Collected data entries
+===+
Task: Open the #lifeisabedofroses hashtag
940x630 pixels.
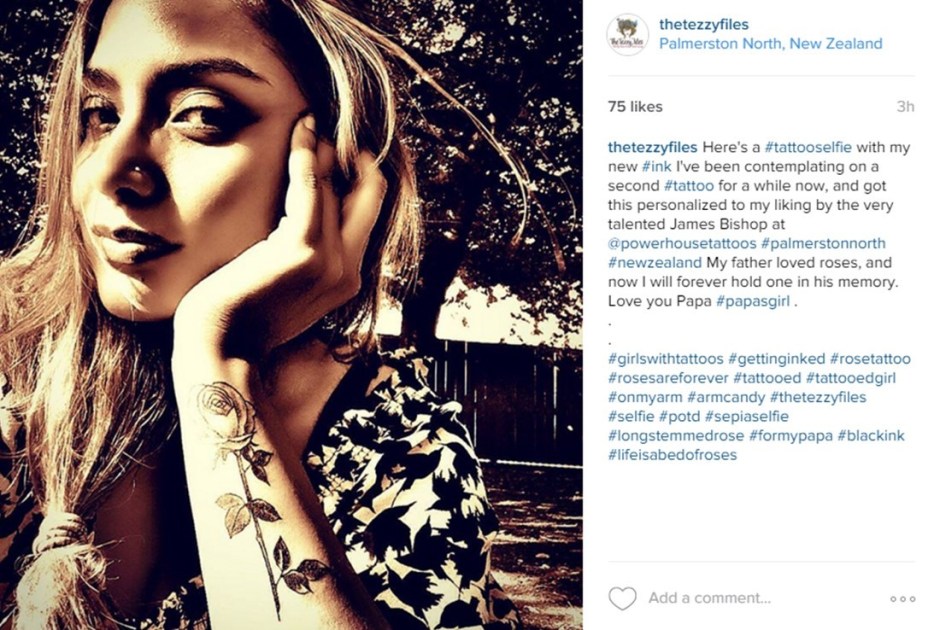Action: tap(673, 455)
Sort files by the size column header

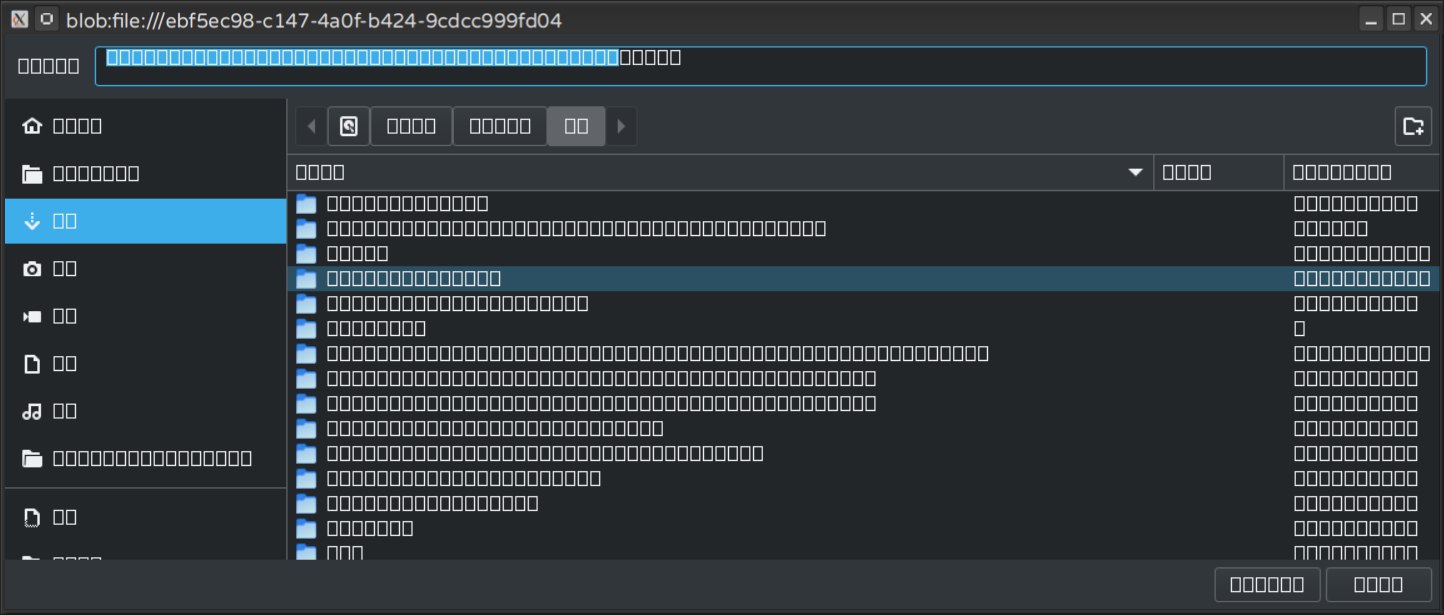(1218, 173)
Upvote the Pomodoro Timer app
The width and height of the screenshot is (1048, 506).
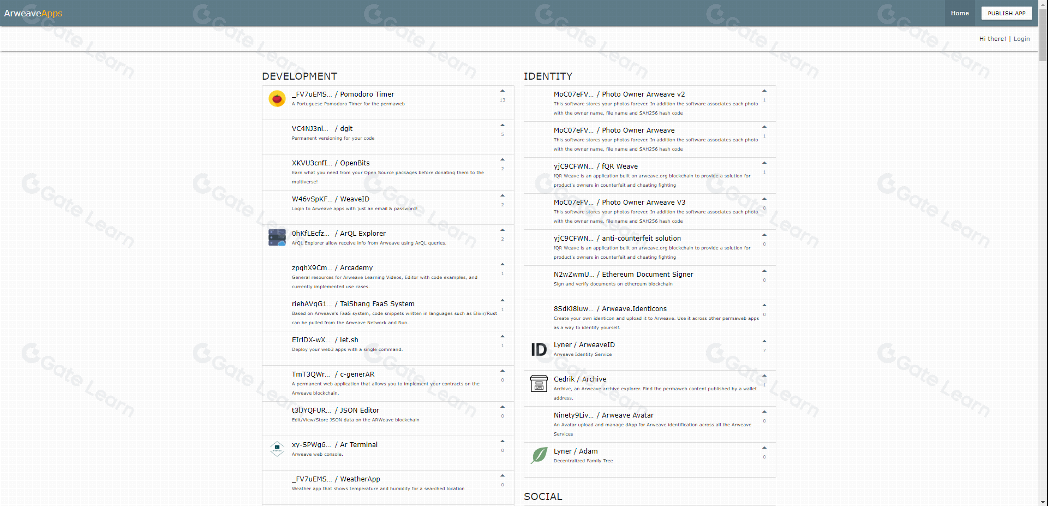click(502, 91)
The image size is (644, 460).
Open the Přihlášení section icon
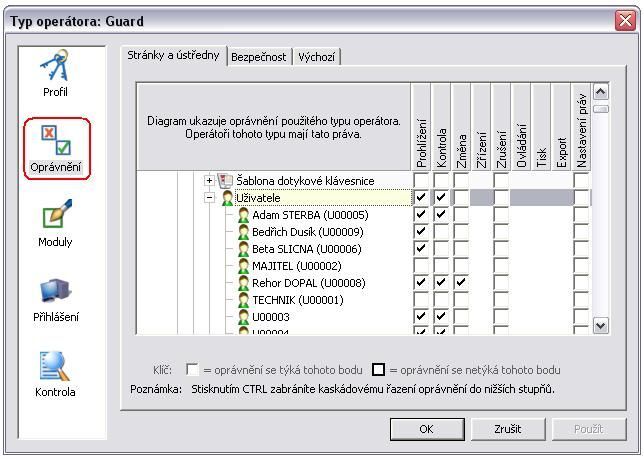pos(56,292)
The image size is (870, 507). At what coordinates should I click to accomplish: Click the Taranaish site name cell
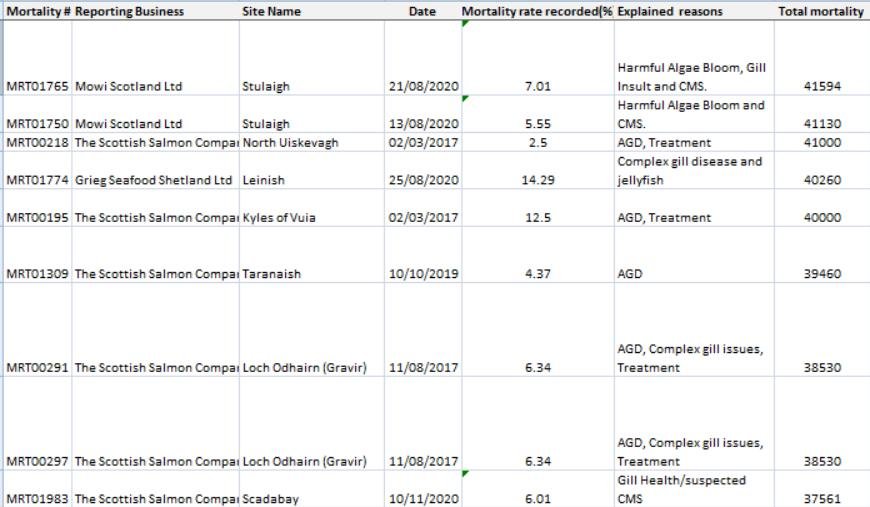point(271,274)
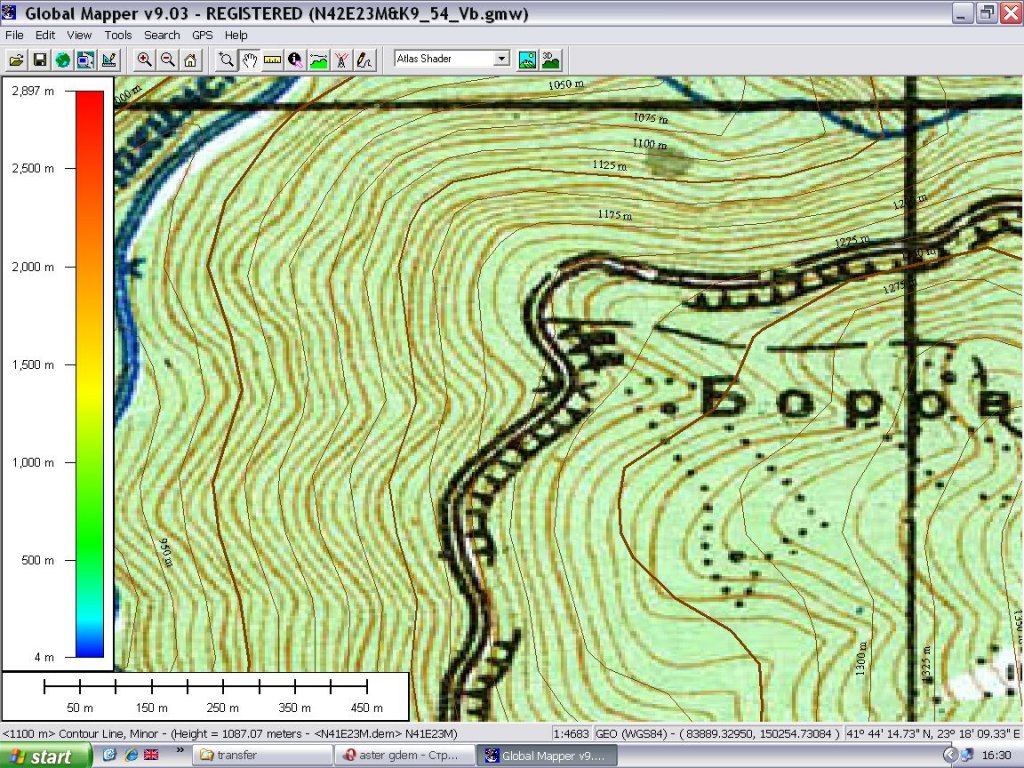Expand the quick launch overflow chevron
This screenshot has height=768, width=1024.
pyautogui.click(x=181, y=750)
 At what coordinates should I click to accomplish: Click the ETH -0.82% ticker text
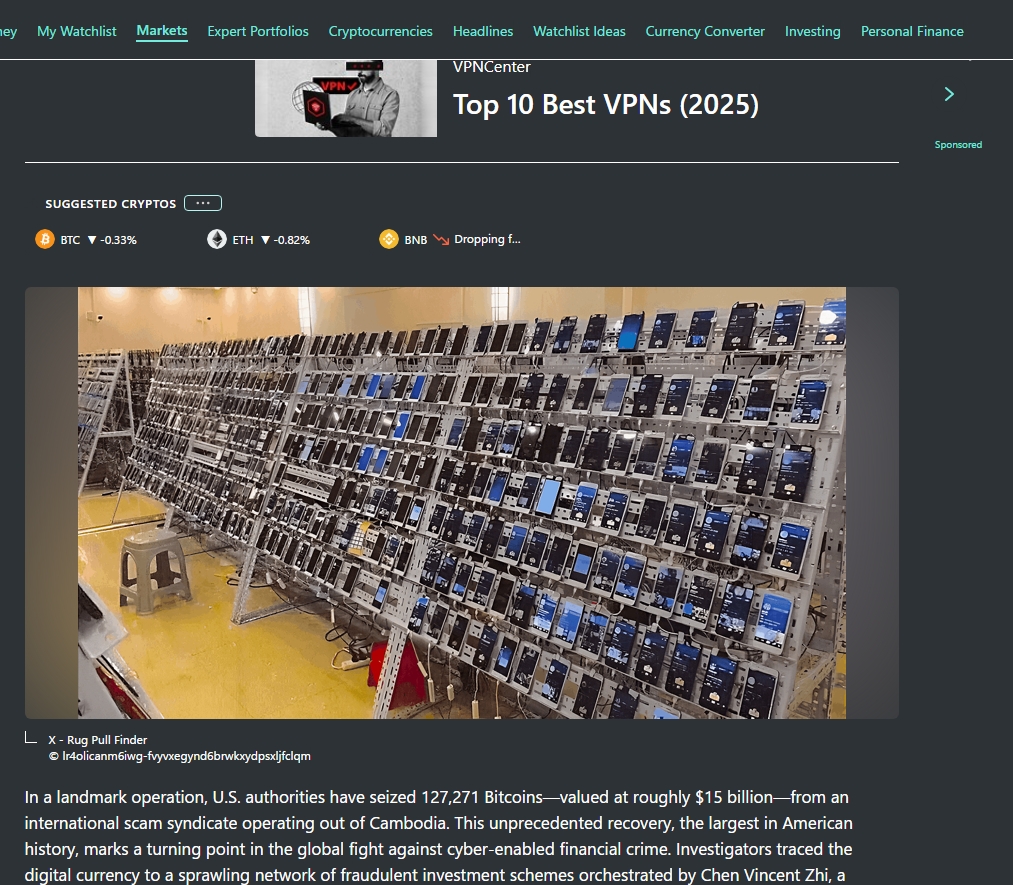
+===+
▶ ASSIGNMENT
All of the records above should be returned exactly, though the pictures should not.

▶ SOLUTION BELOW
Task: Open the #lifeisabedofroses hashtag
940x630 pixels.
Action: tap(673, 455)
Sort files by the size column header

(1218, 173)
Upvote the Pomodoro Timer app
The width and height of the screenshot is (1048, 506).
click(502, 91)
The image size is (644, 460).
Open the Přihlášení section icon
pos(56,292)
The image size is (870, 507). At what coordinates should I click to accomplish: Click the Taranaish site name cell
point(271,274)
Expand the quick launch overflow chevron
This screenshot has height=768, width=1024.
pyautogui.click(x=181, y=750)
 At what coordinates should I click to accomplish: Click the ETH -0.82% ticker text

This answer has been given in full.